Beginning at the line that contains "Select the 滝高等学校", write out every line down to the end of the records, with both ends kept and nothing added.

*** Data records Section Begins ***

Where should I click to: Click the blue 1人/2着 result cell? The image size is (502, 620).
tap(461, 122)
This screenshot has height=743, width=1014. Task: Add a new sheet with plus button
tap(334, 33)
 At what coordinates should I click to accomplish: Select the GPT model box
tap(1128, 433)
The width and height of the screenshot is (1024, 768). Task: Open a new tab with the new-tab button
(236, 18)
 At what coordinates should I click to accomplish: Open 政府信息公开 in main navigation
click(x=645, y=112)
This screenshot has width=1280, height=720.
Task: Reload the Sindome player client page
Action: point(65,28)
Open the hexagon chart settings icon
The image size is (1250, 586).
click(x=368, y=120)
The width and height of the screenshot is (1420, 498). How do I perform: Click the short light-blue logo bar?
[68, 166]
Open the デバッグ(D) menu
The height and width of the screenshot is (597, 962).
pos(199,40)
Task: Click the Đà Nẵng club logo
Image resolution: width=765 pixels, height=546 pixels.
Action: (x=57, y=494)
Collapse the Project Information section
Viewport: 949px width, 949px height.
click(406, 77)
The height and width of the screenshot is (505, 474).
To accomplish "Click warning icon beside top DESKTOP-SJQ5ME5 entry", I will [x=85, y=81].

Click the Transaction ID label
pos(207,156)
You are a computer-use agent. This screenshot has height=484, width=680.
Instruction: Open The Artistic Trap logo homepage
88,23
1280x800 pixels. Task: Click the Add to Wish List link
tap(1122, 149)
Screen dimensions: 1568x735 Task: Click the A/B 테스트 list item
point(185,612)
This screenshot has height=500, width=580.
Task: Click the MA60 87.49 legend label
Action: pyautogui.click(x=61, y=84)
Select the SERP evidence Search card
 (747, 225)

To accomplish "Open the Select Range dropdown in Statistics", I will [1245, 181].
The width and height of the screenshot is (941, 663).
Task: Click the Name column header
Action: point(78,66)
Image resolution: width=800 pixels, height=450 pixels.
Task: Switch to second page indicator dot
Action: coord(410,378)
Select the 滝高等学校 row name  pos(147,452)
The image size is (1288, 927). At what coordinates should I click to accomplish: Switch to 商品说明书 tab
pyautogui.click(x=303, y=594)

*** Data records Section Ends ***

** Completed exercise **
Select the 滝高等学校 row name  pos(147,452)
The image size is (1288, 927). At what coordinates should I click to accomplish: Switch to 商品说明书 tab
pyautogui.click(x=303, y=594)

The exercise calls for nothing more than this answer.